→ **THE TASK**
Reproduce the entries exactly, beginning with the line containing "Privacy Policy. (848, 1418)" and ending with their last line, both included.

→ **DATA EXTRACT**
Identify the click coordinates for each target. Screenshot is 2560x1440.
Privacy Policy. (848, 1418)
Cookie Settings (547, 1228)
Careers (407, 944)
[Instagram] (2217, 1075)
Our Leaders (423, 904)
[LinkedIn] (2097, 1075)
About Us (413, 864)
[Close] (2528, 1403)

→ **SOLVED EXERCISE**
Privacy Policy. (848, 1418)
Cookie Settings (547, 1228)
Careers (407, 944)
[Instagram] (2217, 1075)
Our Leaders (423, 904)
[LinkedIn] (2097, 1075)
About Us (413, 864)
[Close] (2528, 1403)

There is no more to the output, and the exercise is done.